Thank you for your replies. It's most helpful. Perhaps I need to explain in a bit more detail. When I teach music I can draw on some 200 years of tradition. Teachers on my instrument have put in a lot of work over those year into what works didactically. When I say “this is a string and here are some ways to get a nice sound from it” I know what I'm doing. But with digital photography we seem have a lot of people floundering around, and much of the information is only “sort of” right.

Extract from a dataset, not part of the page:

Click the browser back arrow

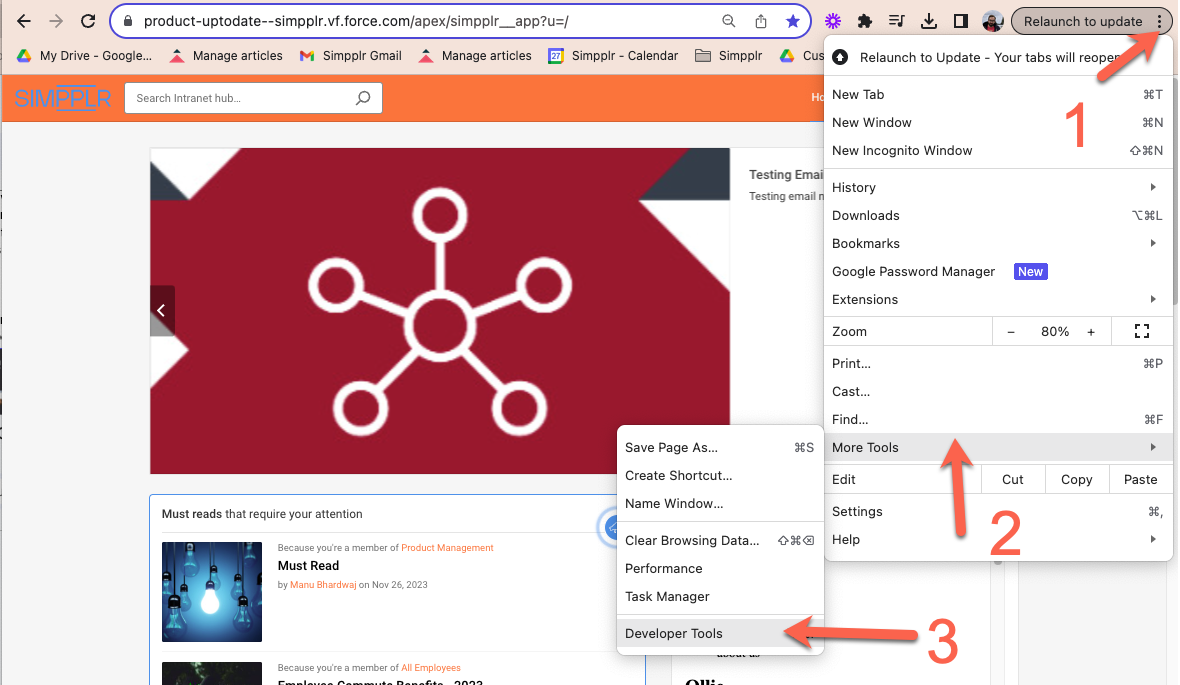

For example, I don't usually use the term “raw image” as I doubt there is such a thing. If I can't see it and no one else can, I'd prefer to use the term “raw file”. The data is real, but the “pixels” aren't. My understanding is that most of us will not be able to find software to see the undemosaiced raw file. And my guess is that what I'm seeing on screen has also been rendered. Meaning I suppose converted to a jpeg or whatever and into a common colour space. In Lightroom the raw file will be in a form of prophoto rgb, but what am I seeing on screen? Is it a jpeg generated by the software to represent the file? I realised that I'm not even sure what I'm seeing when I look at an image on screen. It's like going to a concert of experimental music and not being told what I'm going to hear.
Most people with a digital camera are using it's software and hardware to convert the raw file into a jpeg, and are unaware that there is that intermediate step to produce their photos. When they join a camera society, it's an uphill battle to to get them to work with their raw files, and a lack of an accurate but simple way of describing what's happening doesn't help.
So I'm looking for descriptions of the fundamental processes in digital photography that are in simple words, and where I don't have to come back later and say “well that was only half right”
I may not necessarily want to teach this stuff, but I would like to accurately describe what I'm doing.
My beginning step has been to treat the raw data as information, and not as anything concrete. And then to call it an “image” or “photo” once it can be shared, meaning put into a common file format. I'm going to have to think some more about this.
As far as histograms go, what am I looking for in the lcd histogram on the camera.? I want to see how far to the right it goes to know something about the signal to noise ratio, and about highlight clipping. And I want to see how far to the left it goes to know something about my shadow clipping. I have a UniWb saved as a custom setting, and I can show someone what it looks like, but seldom use it as for most of what I do an approximation is good enough. Blue fungi are the exception. They are complete little b*st*rds as far as clipping in the blue channel goes.